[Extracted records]
*****

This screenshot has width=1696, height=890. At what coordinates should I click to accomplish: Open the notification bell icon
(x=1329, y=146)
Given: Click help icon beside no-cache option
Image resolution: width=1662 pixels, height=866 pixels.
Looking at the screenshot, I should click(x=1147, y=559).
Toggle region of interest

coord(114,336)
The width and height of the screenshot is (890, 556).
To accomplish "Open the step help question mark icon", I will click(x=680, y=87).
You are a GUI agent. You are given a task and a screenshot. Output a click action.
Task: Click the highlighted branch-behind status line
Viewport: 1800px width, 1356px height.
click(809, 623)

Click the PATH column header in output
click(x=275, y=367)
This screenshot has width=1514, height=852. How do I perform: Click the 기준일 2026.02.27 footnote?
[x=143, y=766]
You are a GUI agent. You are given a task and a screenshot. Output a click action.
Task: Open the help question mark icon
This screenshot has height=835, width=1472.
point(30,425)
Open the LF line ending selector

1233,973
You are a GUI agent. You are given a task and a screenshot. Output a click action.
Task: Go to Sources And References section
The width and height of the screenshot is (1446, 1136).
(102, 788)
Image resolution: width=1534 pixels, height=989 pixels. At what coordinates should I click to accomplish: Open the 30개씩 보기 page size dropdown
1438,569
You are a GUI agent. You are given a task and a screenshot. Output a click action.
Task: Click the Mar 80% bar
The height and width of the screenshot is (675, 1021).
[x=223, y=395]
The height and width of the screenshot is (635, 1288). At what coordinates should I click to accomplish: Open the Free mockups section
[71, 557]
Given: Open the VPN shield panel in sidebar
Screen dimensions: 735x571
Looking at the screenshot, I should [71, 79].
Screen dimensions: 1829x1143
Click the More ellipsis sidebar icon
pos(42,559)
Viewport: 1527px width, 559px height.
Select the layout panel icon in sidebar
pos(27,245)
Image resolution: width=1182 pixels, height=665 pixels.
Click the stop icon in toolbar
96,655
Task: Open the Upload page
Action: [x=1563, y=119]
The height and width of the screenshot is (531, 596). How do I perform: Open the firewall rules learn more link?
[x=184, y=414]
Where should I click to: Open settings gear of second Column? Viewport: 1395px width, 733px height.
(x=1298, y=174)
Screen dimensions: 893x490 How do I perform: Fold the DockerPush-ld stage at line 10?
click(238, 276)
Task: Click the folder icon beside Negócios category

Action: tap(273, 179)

*****

▶ **YOUR GOAL**:
Return every line from the entries above that contains the word "help".

▶ **TASK RESPONSE**:
Given: Click help icon beside no-cache option
To accomplish "Open the step help question mark icon", I will click(x=680, y=87).
Task: Open the help question mark icon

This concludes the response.